Now combine the two equations to eliminate either i_A or v_A, whichever seems easier to do. You now have a single equation in the one that is left, say v_A for discussion's sake. Now solve it partially for v_A, meaning to get v_A alone on one side, even though you will still have v_A embedded in the other side, too.

Now pick a trial value for v_A and plug it into the right hand side. If it is the correct value, it will yield that same value of v_A as a result. If not, then it will obviously either be greater than or less than the desired value. Examine the right hand side as see whether the result will increase or decrease if you increase v_A by a little bit (this is where knowing how to take derivatives is real handy, but you can do it without this). With this in mind, pick a new value of v_A and see what the result it. After a could iterations, you should get a feel for whether you are changing v_A by too big or too small a step.

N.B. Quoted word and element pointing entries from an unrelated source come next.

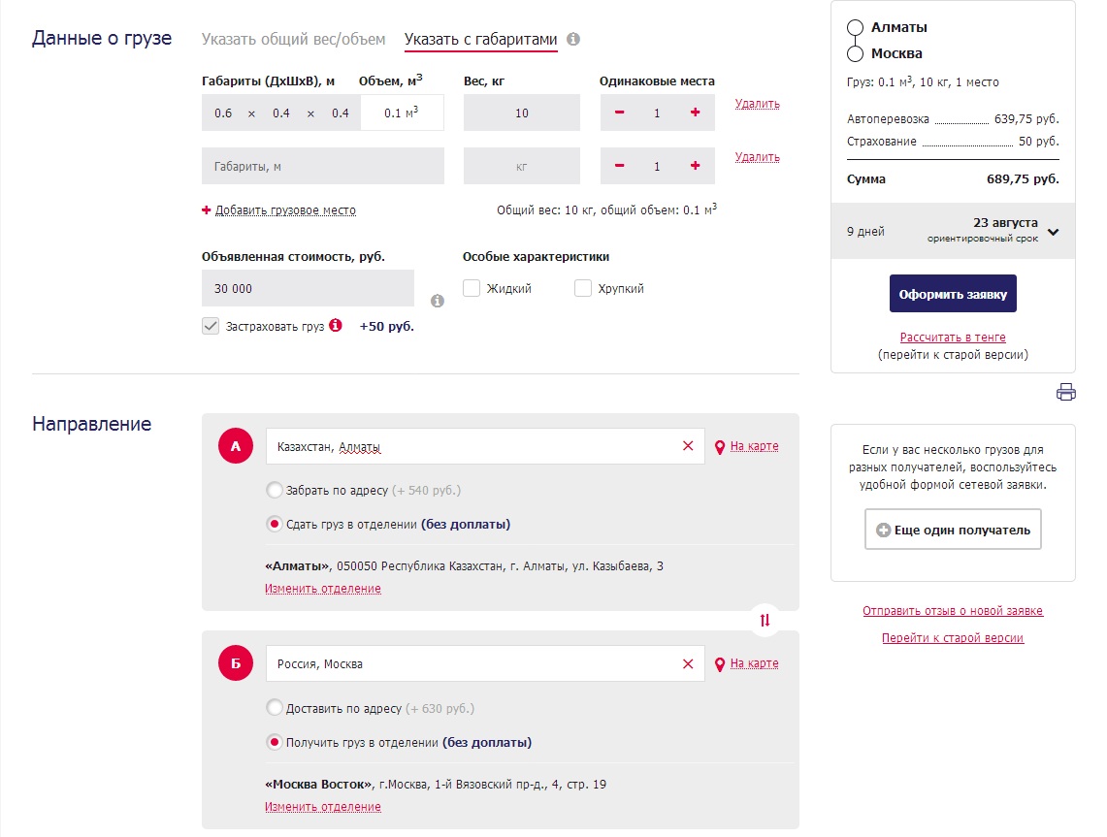
Task: Select Забрать по адресу pickup option
Action: (x=275, y=490)
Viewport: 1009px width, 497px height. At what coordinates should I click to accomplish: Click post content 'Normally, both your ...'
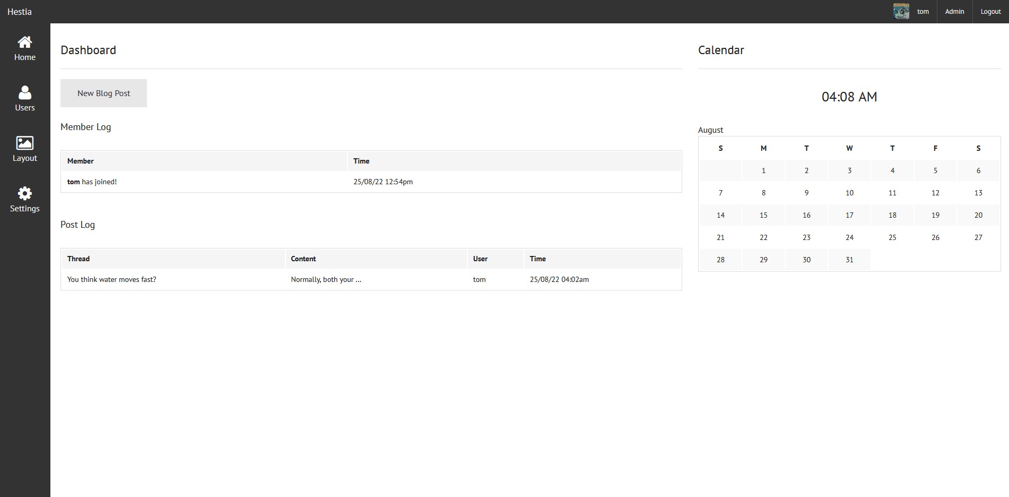[326, 279]
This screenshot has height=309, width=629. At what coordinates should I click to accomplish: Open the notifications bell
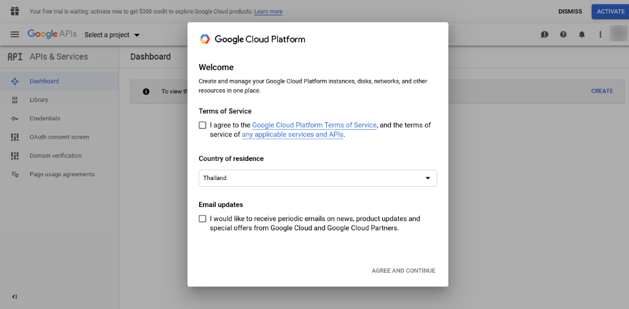[582, 34]
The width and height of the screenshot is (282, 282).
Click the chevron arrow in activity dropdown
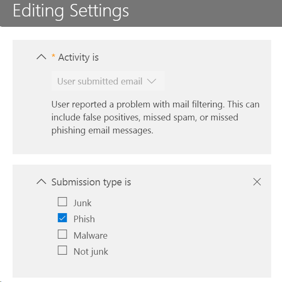[x=152, y=81]
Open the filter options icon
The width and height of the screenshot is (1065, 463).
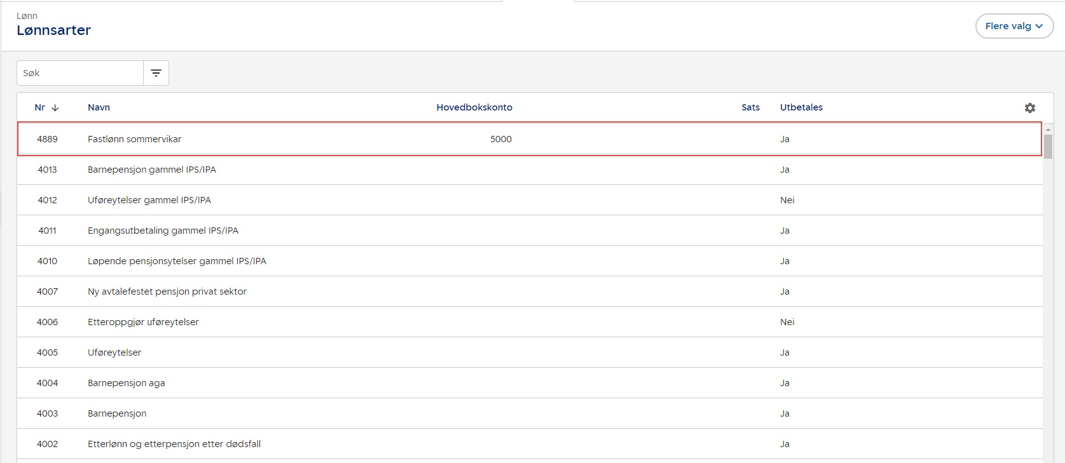[156, 73]
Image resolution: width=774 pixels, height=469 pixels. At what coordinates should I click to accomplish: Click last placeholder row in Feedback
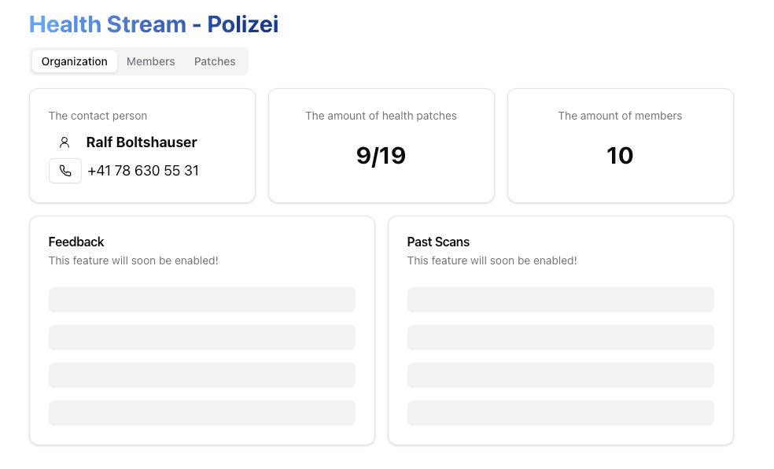tap(202, 413)
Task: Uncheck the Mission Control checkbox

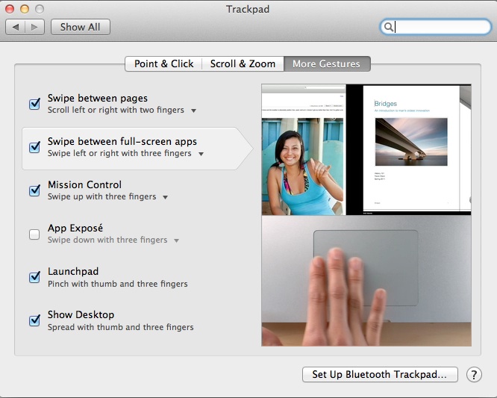Action: pos(34,190)
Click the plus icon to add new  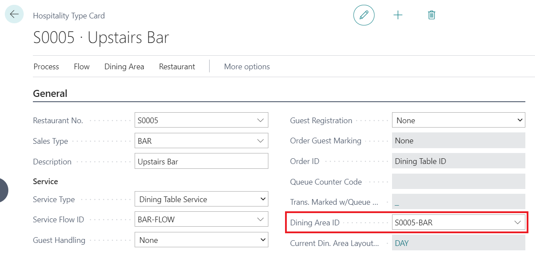point(398,15)
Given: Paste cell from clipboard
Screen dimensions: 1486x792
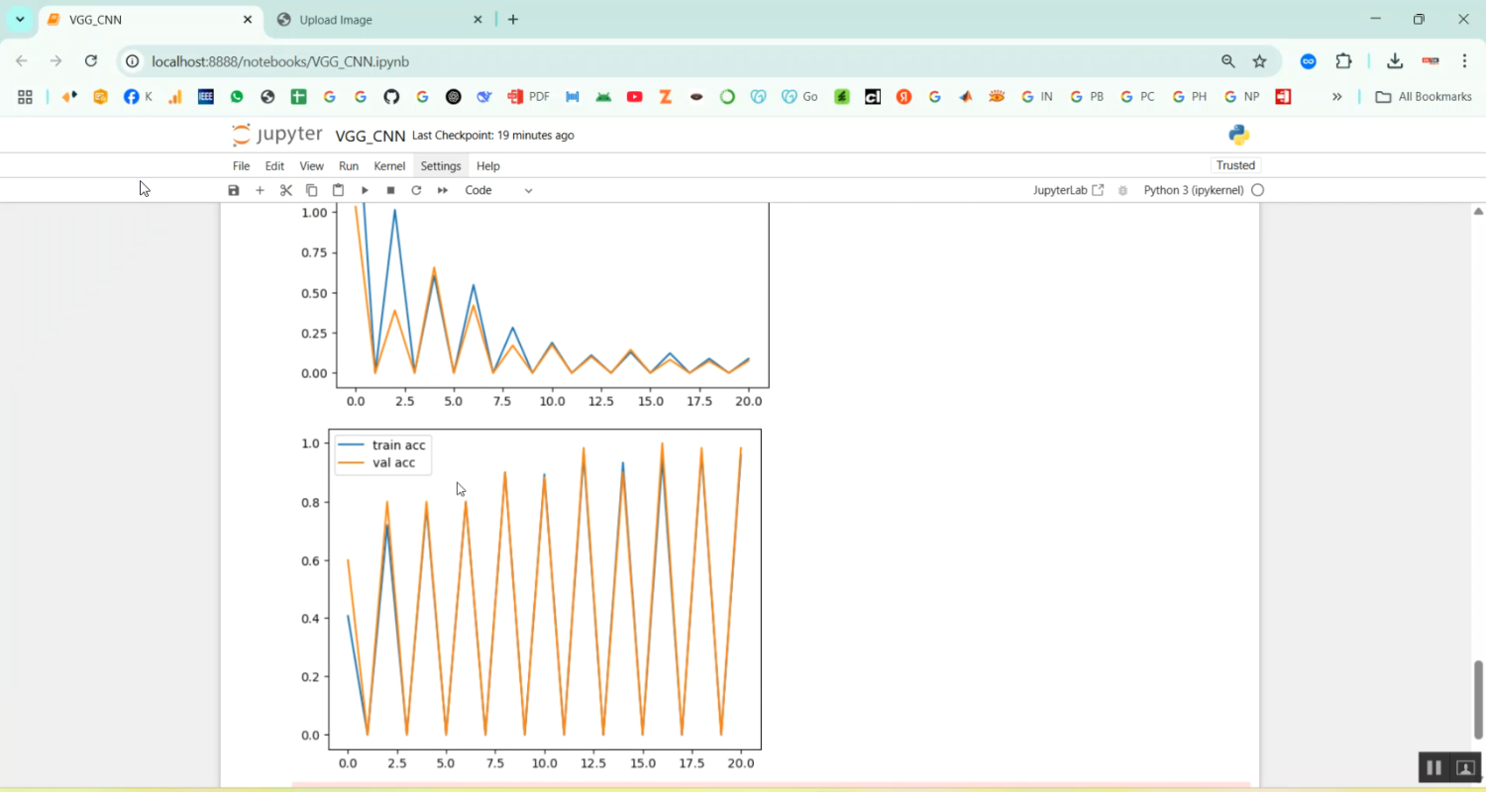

Often, a good starting point would be v_A = 0V. If that is negative (i.e., too small) then your immediate goal is to find a value of v_A that results in a value that is too large. Assuming that the nonlinear function is at least continuous, then you know that a solution exists between 0V and this last value of v_A. With that in hand, you can get to a solution very quickly by just using the value midway between them as your next guess. At each stage, decide if the correct value is in the lower or upper half of your range and then pick the midpoint of the new narrower range as the next trial value. You can set this up in a spread sheet very handily

Get that much done and then we can deal with the calc-related stuff.

mkbutan likes this.
5. ### Pulsed Thread Starter Member

Sep 10, 2012
41
3
Thank you so much WBahn! This makes things so much clearer.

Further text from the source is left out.